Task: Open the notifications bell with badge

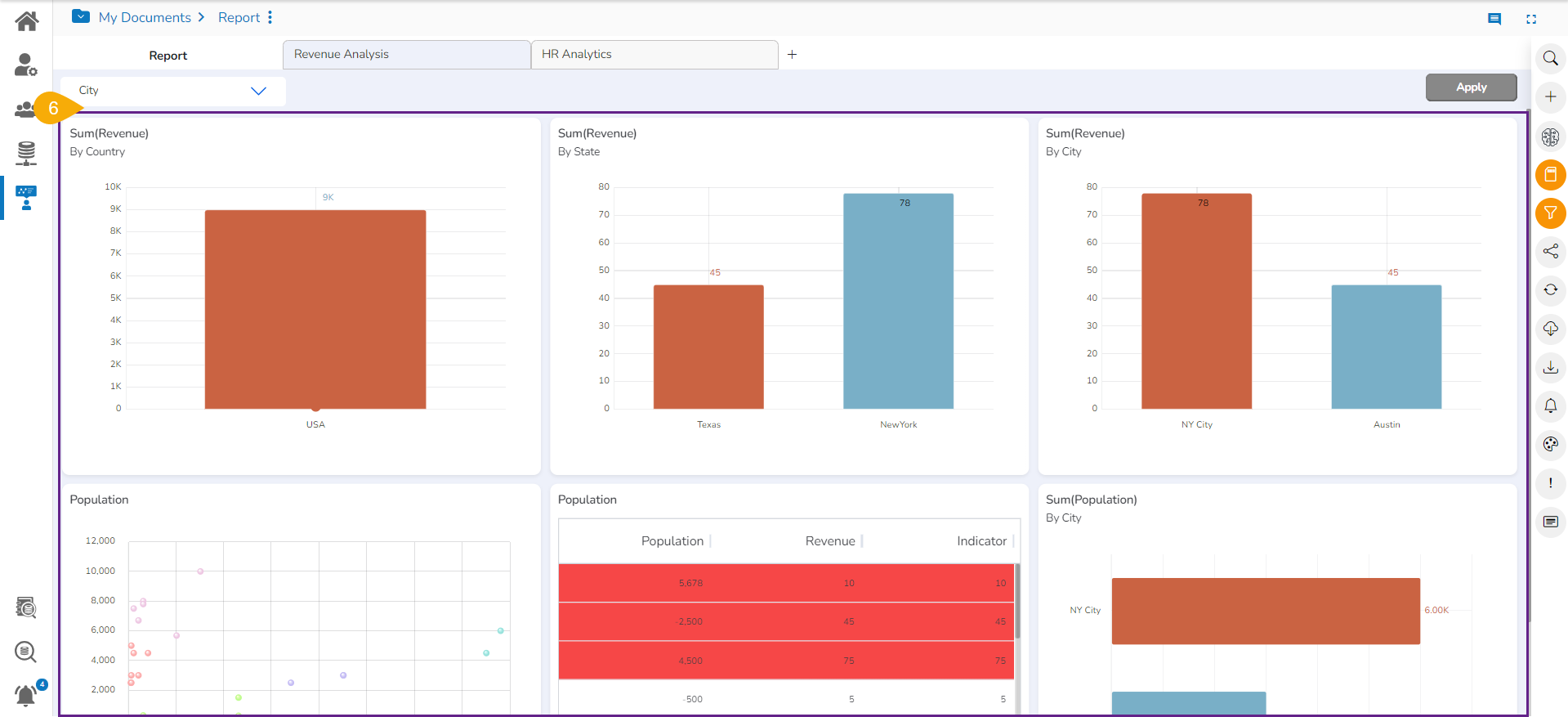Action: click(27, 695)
--
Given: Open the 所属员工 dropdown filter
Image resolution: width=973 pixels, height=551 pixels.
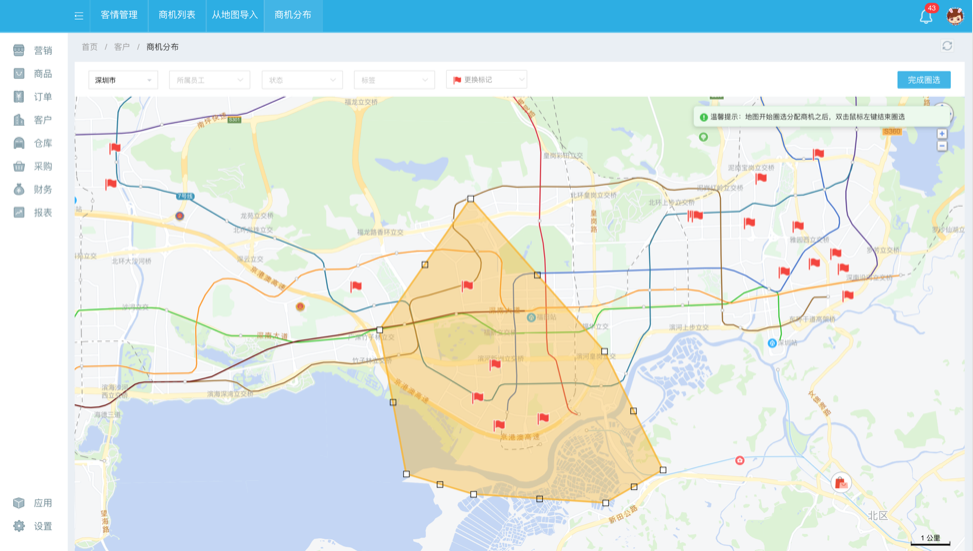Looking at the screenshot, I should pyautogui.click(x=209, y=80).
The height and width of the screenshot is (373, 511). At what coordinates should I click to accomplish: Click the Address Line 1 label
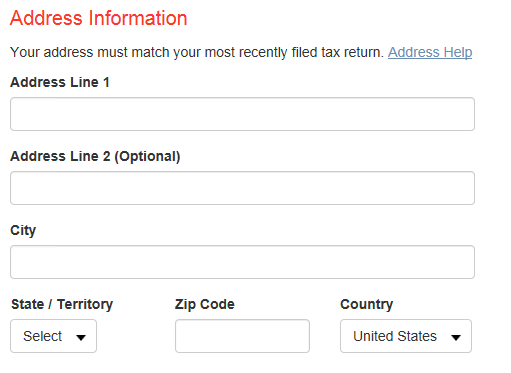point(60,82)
--
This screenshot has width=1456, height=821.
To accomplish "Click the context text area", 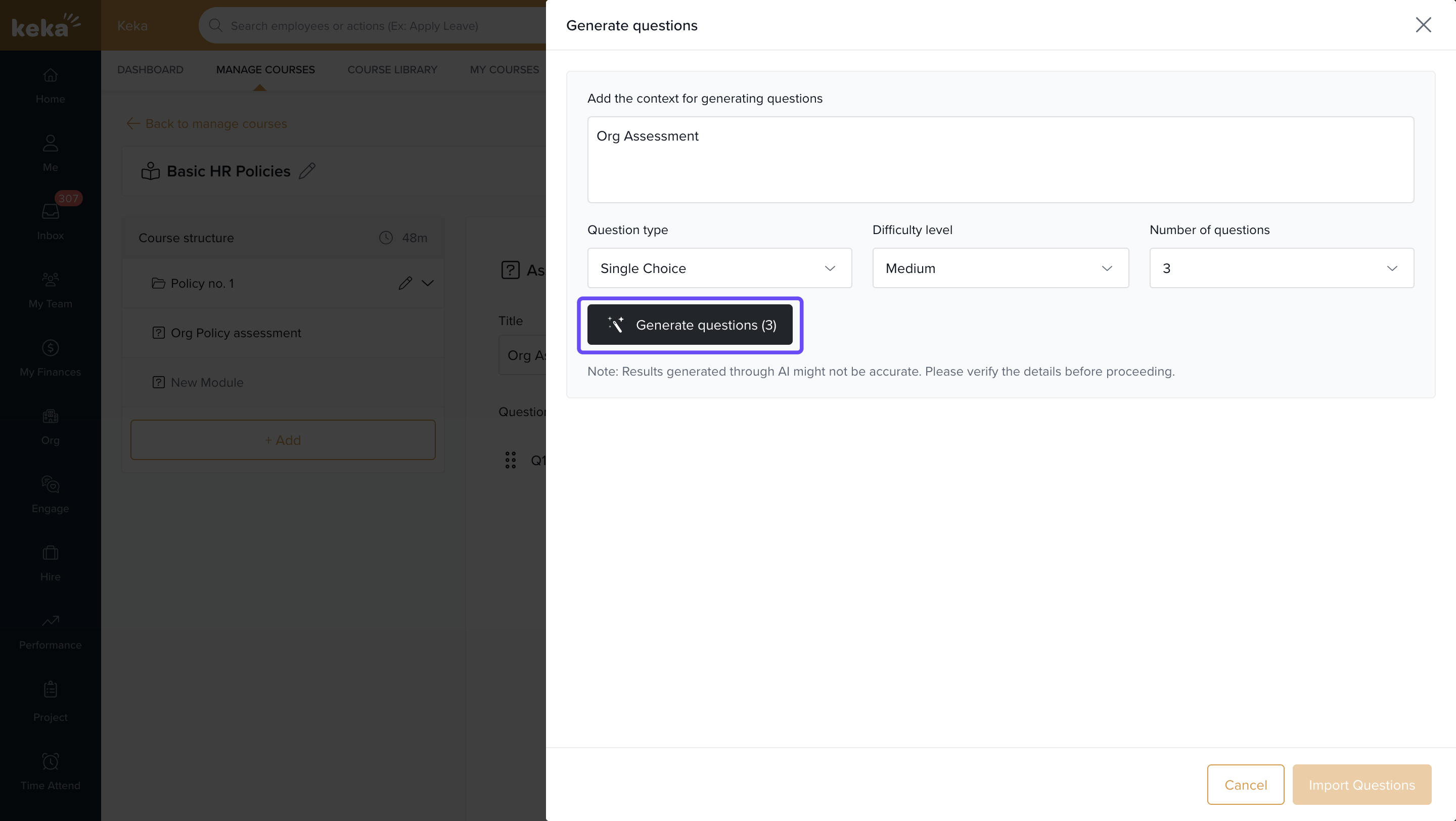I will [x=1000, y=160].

**Given request**
Copy out verbatim the stretch of material from the line containing "Given: Open the 所属员工 dropdown filter" through the line containing "point(60,82)", and leave the pictures out of your answer.

**Exercise answer**
Given: Open the 所属员工 dropdown filter
Image resolution: width=973 pixels, height=551 pixels.
Looking at the screenshot, I should pyautogui.click(x=209, y=80).
The height and width of the screenshot is (373, 511). At what coordinates should I click to accomplish: Click the Address Line 1 label
point(60,82)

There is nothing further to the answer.